━━ Dataset records ━━
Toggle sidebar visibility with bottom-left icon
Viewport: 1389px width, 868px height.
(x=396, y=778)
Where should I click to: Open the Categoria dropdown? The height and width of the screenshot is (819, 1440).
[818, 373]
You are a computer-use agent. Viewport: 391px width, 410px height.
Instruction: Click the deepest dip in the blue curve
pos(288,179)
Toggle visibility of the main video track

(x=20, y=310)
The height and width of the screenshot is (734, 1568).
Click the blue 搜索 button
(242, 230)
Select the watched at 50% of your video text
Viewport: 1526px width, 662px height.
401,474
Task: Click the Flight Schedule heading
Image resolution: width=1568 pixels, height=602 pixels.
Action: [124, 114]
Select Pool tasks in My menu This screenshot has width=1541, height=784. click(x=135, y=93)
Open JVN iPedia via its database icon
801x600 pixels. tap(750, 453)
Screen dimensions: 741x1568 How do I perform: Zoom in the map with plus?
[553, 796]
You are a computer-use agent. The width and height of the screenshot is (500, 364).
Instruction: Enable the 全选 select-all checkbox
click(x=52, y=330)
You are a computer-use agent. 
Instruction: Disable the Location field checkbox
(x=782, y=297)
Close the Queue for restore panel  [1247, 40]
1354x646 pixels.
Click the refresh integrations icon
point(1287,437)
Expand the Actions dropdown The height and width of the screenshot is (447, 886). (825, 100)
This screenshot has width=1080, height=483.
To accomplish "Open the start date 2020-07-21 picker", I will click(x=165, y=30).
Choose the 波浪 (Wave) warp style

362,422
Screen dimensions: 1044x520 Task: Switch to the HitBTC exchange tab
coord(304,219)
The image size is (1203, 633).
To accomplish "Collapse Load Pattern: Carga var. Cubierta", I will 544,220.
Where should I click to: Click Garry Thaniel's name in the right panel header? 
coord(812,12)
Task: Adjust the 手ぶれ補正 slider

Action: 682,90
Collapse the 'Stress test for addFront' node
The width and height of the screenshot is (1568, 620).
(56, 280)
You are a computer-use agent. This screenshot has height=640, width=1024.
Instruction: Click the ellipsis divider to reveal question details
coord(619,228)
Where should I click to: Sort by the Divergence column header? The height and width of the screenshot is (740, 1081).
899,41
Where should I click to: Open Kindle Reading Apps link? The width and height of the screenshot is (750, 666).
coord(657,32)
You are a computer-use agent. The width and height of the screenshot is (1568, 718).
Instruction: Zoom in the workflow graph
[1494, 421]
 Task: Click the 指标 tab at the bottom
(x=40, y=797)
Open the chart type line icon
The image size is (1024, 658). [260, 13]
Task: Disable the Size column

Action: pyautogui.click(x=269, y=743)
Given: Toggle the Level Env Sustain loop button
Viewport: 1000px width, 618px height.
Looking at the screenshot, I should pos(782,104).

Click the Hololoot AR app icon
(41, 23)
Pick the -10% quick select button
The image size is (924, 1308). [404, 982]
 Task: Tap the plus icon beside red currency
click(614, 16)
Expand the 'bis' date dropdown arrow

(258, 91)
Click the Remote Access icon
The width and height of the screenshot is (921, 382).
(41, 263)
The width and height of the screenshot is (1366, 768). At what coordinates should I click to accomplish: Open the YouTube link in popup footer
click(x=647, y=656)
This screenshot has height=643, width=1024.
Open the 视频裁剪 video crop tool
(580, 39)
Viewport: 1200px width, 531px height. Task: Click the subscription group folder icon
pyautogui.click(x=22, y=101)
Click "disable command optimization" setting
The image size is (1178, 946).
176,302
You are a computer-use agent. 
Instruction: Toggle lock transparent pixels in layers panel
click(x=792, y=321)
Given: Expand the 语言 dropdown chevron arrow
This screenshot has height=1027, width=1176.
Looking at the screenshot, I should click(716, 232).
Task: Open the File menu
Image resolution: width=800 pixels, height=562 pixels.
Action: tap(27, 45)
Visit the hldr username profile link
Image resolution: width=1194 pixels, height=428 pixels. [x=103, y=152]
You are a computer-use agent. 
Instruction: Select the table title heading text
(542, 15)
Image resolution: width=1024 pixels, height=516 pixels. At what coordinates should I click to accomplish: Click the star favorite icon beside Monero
━━━
Copy all lines from the entries that contain the word "computer".

Your solution:
You are a computer-use agent. Viewport: 391px width, 410px height.
You are a computer-use agent. The width and height of the screenshot is (500, 364).
You are a computer-use agent. 
You are a computer-use agent. This screenshot has height=640, width=1024.
You are a computer-use agent. The width and height of the screenshot is (1568, 718).
You are a computer-use agent. 
You are a computer-use agent. 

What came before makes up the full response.